10 Best
06.01.2012, Words by Ruth Saxelby

Dogs doing lists #16: Digested Reads

  1. Dogs marching the Children’s Crusade into a steaming vat of bookbinding glue and nodding with approval as the resultant glop is distributed as nutriment to the urchins laboring in a Dickensian workhouse.
  2. Dogs riding atop noted literary critic Harold Bloom across the tundra of the ice planet Hoth and happening upon a wayward graduate student suffering from hypothermia, conveniently enough at the precise moment the rotund Bloom keels over, having submitted to the inhospitable cold with a final, plaintive, blank-eyed bleat; and, in a moment of desperation, slicing Bloom’s corpse open at the stomach to find the chewed visages of William Shakespeare and Sigmund Freud seeping out from what proves in fact to be a cavernous chamber containing untold thousands of Western Civilization’s treasures, the precious and the forgotten, the gold and the stone—the Sistine Chapel, Keat’s grave, an aging Thomas Pynchon, the H.M.S Titanic, Yale University, the aura of election, Byron’s mistresses, and so on—and dragging the half-frozen graduate student in through the wound, urging, “This may smell bad, kid, but it will keep you warm.”
  3. Dogs distributing strike-anywhere matches to an addled congregation after persuading it to ingest gasoline-soaked copies of Lady Chatterley’s Lover, and beseeching the increasingly skeptical multitude, now quite nauseated, “BOOK BURNING.”
  4. Dogs skipping hastily to the end of Arguably to find, as the pages fly past, a crude animation of a smiling Christopher Hitchens swigging from a gin bottle and promptly disrobing.
  5. Dogs interrogating Wile E. Coyote at an M.B.A. graduation ceremony, demanding, “Have you learned nothing??” and backing away in horror as he swallows a lit bomb and disappears into plume of dust and smoke, leaving instead a shower of fully intact textbooks raining down into a neat stack, topped with a hand-written placard, admitting: “It is true that I have not.”
  6. Dogs observing the decline and fall of the Roman empire on a spacetime viewer while reading The History of the Decline and Fall of the Roman Empire, and remarking at the simultaneous conclusion of each to the denizens of the early Thirty-sixth Century, “The book was better.”

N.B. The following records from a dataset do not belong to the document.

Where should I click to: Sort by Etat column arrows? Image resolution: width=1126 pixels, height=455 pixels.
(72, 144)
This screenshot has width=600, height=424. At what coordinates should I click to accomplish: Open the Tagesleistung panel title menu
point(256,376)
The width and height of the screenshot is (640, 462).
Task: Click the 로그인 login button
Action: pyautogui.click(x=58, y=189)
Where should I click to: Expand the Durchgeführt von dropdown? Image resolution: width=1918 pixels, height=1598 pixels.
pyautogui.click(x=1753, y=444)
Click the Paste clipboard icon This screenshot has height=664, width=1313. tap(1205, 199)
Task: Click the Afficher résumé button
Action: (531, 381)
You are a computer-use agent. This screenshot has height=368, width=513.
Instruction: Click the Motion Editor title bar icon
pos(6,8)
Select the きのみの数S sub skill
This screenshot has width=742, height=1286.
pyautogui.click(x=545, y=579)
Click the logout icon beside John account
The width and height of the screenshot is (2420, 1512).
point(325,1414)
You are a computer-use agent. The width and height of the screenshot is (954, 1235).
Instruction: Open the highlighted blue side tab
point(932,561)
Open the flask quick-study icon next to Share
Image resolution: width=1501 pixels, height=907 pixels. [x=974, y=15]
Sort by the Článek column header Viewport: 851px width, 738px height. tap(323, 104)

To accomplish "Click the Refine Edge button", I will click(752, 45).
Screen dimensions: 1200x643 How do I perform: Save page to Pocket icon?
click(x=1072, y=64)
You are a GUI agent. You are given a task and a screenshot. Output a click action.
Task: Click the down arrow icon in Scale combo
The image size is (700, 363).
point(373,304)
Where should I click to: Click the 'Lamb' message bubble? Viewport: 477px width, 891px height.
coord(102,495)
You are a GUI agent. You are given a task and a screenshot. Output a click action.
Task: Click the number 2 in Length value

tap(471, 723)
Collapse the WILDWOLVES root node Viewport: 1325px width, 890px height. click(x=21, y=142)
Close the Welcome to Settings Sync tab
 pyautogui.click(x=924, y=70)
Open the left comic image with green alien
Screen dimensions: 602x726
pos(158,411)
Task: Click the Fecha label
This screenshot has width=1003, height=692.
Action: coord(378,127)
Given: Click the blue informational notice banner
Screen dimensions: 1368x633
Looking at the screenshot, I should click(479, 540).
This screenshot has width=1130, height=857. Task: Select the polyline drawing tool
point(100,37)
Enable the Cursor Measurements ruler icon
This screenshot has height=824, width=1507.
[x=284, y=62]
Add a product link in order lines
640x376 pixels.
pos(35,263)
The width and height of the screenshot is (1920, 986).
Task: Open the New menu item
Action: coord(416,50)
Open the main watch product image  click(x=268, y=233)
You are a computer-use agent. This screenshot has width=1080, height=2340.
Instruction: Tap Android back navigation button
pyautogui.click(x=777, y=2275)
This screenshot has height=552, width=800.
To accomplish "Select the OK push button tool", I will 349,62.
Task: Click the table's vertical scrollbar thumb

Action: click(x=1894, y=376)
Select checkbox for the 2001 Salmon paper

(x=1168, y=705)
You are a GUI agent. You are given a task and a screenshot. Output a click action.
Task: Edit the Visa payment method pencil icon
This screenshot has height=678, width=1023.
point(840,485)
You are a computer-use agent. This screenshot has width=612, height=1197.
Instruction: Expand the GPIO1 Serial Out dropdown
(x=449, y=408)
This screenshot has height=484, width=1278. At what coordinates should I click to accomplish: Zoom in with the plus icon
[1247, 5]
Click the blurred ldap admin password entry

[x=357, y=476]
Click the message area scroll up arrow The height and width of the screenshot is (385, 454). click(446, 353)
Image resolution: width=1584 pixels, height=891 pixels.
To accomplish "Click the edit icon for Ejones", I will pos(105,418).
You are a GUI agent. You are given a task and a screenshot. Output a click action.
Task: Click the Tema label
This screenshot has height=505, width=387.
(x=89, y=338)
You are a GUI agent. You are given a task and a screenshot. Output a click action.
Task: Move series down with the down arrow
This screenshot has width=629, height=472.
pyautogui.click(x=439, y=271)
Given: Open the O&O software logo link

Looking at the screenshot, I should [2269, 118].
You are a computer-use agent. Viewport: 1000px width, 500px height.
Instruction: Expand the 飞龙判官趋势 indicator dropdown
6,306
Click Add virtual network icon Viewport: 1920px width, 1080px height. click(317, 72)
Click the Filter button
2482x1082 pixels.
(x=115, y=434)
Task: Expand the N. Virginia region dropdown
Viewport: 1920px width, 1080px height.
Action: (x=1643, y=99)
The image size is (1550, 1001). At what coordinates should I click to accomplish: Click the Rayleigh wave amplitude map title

  7. Dogs wondering how the dead live and acquiring, therefore, Will Self’s How the Dead Live (Bloomsbury, used from £0.01), and judging, in the final analysis: “Deadly.”
  8. Dogs hauling aboard Heidegger’s waterlogged corpse and gasping for breath as Matt Hooper slices open the philosopher’s bloated belly and dislodges sheaf after sheaf of poorly written fascist propaganda, but not the mutilated body of poor little Alex Kintner, and slowly following Chief Brody’s steely gaze out toward the horizon as Paul de Man’s crooked body distends and cackles in the waning moments of sunlight and the audience, culture, history, and Peter Benchley murmur in unison, “We’re going to need a bigger boat.”
  9. Dogs peering through a galactic microscope to observe the entire scope of human history at a magnification of 1000x, and observing intently Michel Foucault’s unethical liaisons in a public bathhouse, thinking, “That can’t be right,” and adjusting the revolver to achieve merely 100x magnification, at which point the entire 127th MLA Convention is seen surrounding the bathhouse in the style of a gladiatorial arena, cheering Foucault and erupting into paroxysms of glassy-eyed unthinking joy with each individuated failure of human compassion, and shouting at the scene, “No! No! No!” and fiddling with the device until 10x magnification is achieved, and squinting now as the tiny assembly is lost in a sea of vomit emanating forth from the smeared mouth of Bluto Blutarski, clad in a sweatshirt bearing the word COLLEGE, and nodding resolutely and declaring aloud, “Well, all right, then.”
  10. Dogs peering through thick, oversized spectacles at scattered entrails as the universe passes unceremoniously through the very bowels of time, and turning a boggled gaze to an absent camera to narrate, in the last instant, “THE DIGESTED READ, DIGESTED.”